By Wasif Raja | Srinagar
Narendra Modi raked up Article 370 and Kashmiri women’s rights at his Jammu rally. What followed was a flurry of counter-claims.
At his first ever and massively attended rally in Jammu and Kashmir, which saw the participation of a significant number of Muslims, the BJP’s prime ministerial hopeful Narendra Modi asserted that Article 370 that grants special status to the state did not protect the rights of women. Citing an example, he said that unlike men, if women from J&K marry outside the state, they lose their rights as permanent residents of the state.

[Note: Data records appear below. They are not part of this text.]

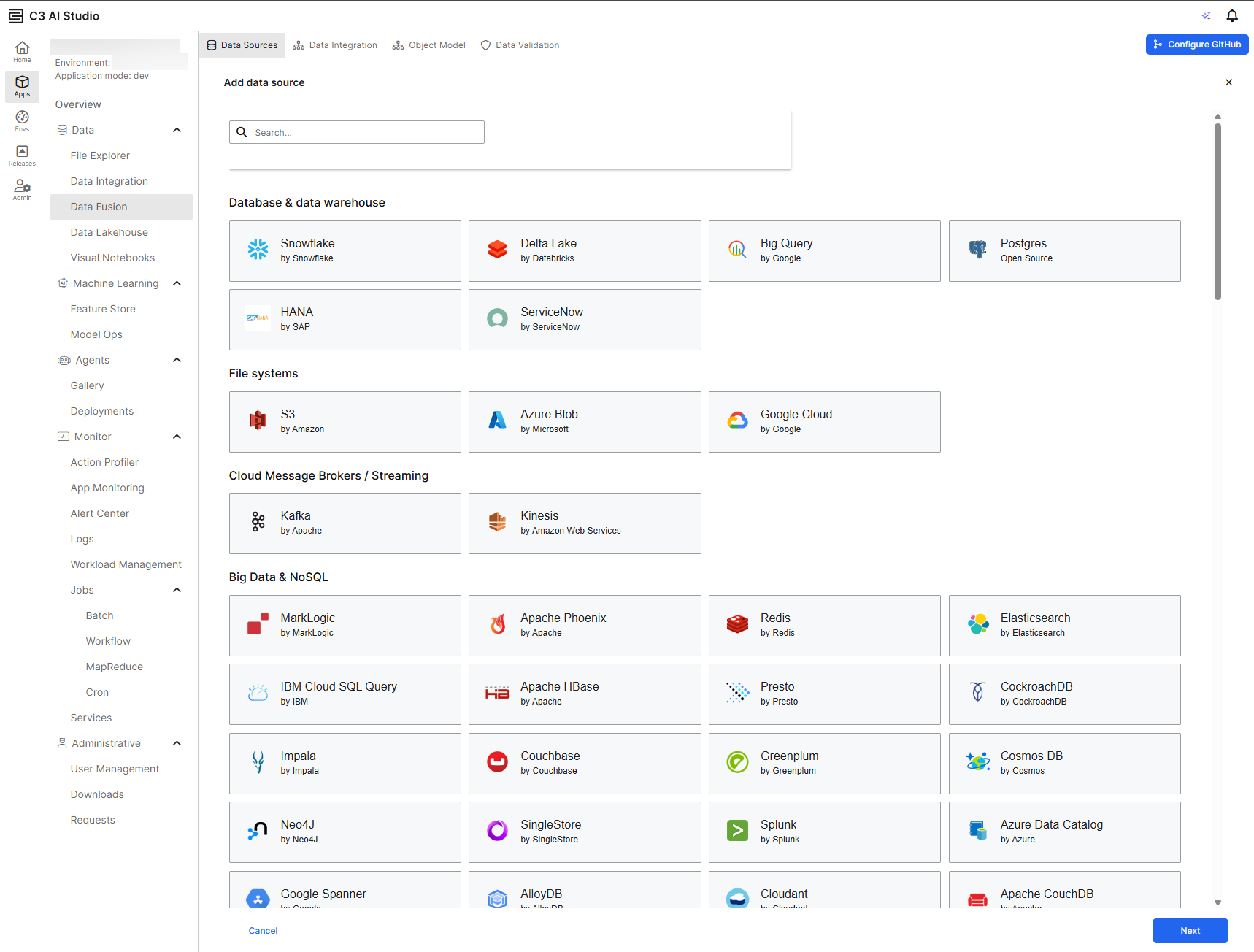Pick the Azure Blob data source

[x=584, y=421]
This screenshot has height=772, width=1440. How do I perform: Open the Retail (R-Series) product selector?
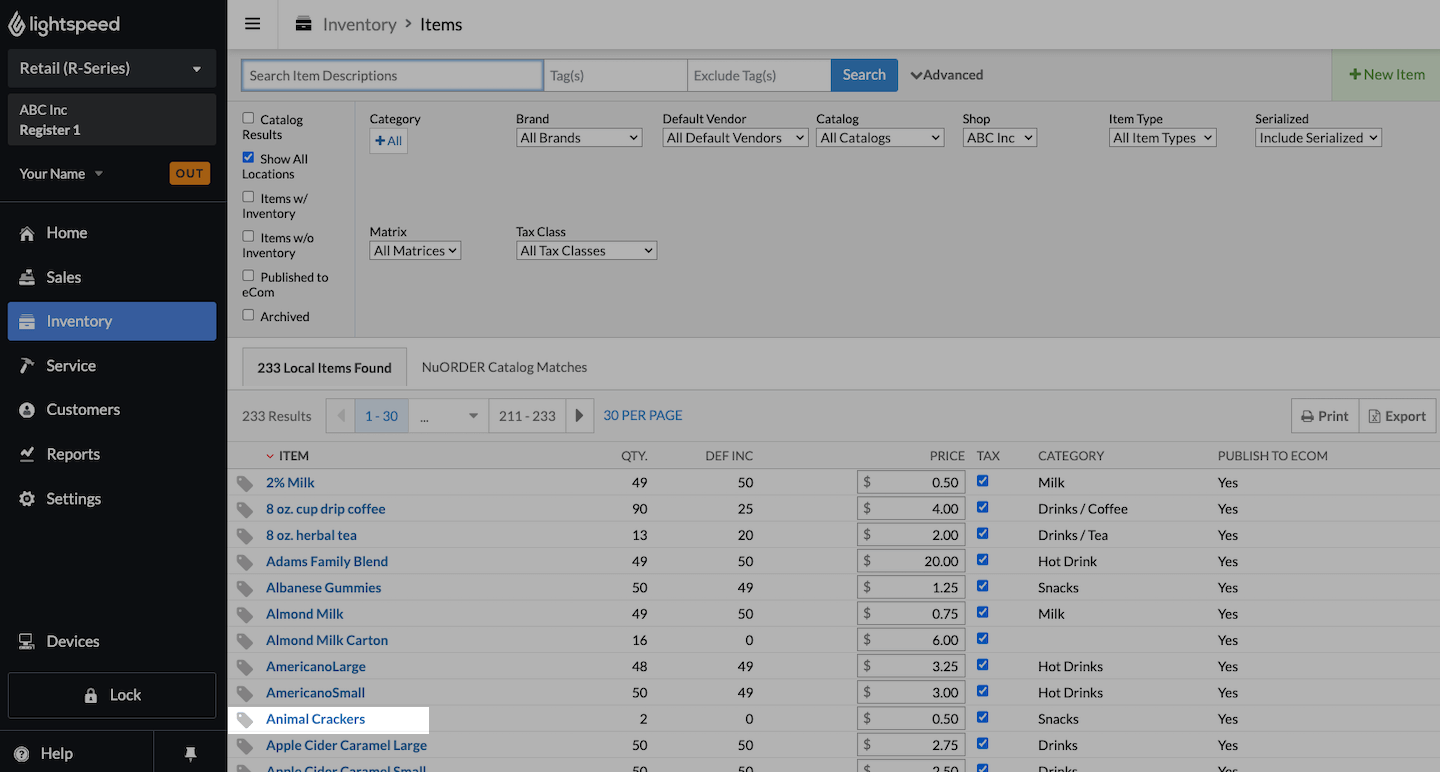pyautogui.click(x=111, y=69)
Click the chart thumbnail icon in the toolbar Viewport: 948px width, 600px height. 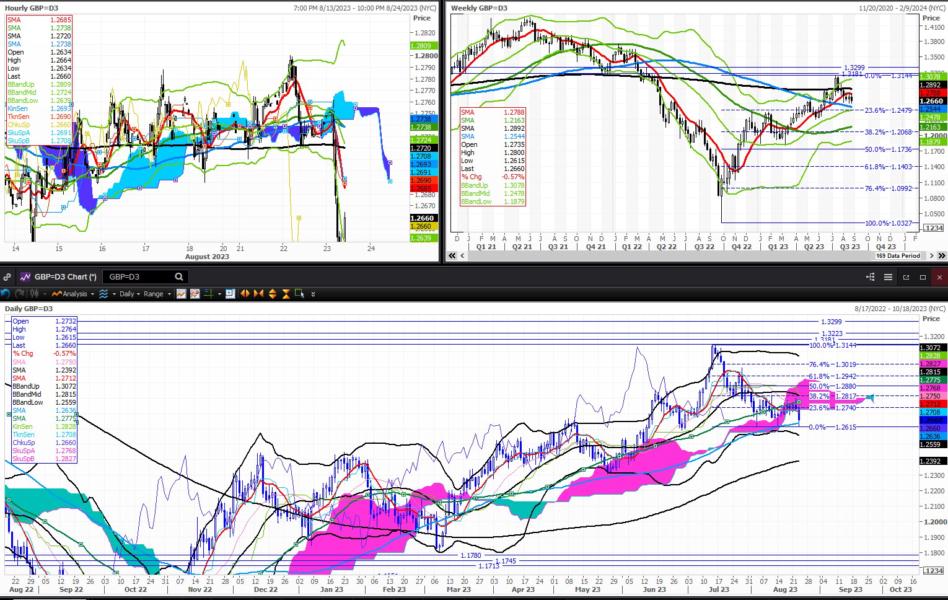pos(183,294)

“If Omar [Abdullah] married outside Kashmir, his rights of being a citizen remain whereas his sister Sara [married to Congress leader Sachin Pilot] loses this right,” asked Modi. “Is this not discrimination against the women in the state?”
While he received due applause for his comment at the rally, the Gujarat chief minister was far from stating facts or asking the right questions. Women in J&K, who marry outside the state, do remain permanent residents of the state, even though there have been determined political efforts to deny them this right.
J&K Chief Minister Omar Abdullah was prompt to rebut Modi. “He [Modi] very conveniently used me and my sister as examples to illustrate a point that has no bearing on truth. Either he lies or is ill informed,” Omar tweeted after Modi’s rally. “I challenge him or any of his minions to reproduce verbatim the section of Art 370 that determines the J&K state-subject law.”
Article 370 in the Constitution grants autonomous status to J&K. It specifies that except in matters of defence, foreign affairs, finance and communication, the Centre needs the state government’s approval in applying all other laws that are otherwise applicable in the rest of the country.
J&K’s state-subject law forbids outsiders to settle and buy property in the state. But it is silent on the citizenship status of women who marry outsiders.
The J&K High Court, though while passing an order in the Prakash vs Sahani case in 1965, had ruled that women take on the domicile and nationality of their husband, thus depriving women of their rights. In 2002, the HC overturned its previous order in a different case, observing that determining nationality by marriage is an outdated practice.
The state government, then led by the PDP-Congress coalition, appealed against the order in the Supreme Court, claiming that it undermined the state’s special status under Article 370. It later withdrew the petition fearing that the SC might endorse the HC order and instead sought to settle the issue in the state legislature.
A Bill titled J&K Women’s Permanent Resident (Disqualification) Bill was moved in the J&K legislature in March 2004. A part of the Bill read: “Notwithstanding anything contrary contained in any law… a female permanent resident on her marriage with a person who is not a permanent resident shall with effect from the date of such marriage cease to be permanent resident.”
The Bill was passed in the Lower House with a voice vote and was headed to become a law with its passage in the Upper House when it attracted controversy.
While both the Congress and the BJP opposed the Bill at the national level, women’s groups too plunged into the fray. Consequently, a Bill that was endorsed by the two major parties in the state, the Jammu and Kashmir People’s Democratic Party and the National Conference, didn’t go through the Upper House. The Legislative Council Chairman Abdur Rashid Dar adjourned the session sine die without permitting vote.
Since then, there has been another attempt to pass the Bill — in 2010 — but in vain. Regardless, the J&K HC’s 2004 order that allows women from J&K to retain their permanent resident status, even after they marry non-state subjects stands. Hence Sara Abdullah is as much a permanent resident of J&K as she is an Indian citizen. It’s time Modi hired few fact-checkers in his team.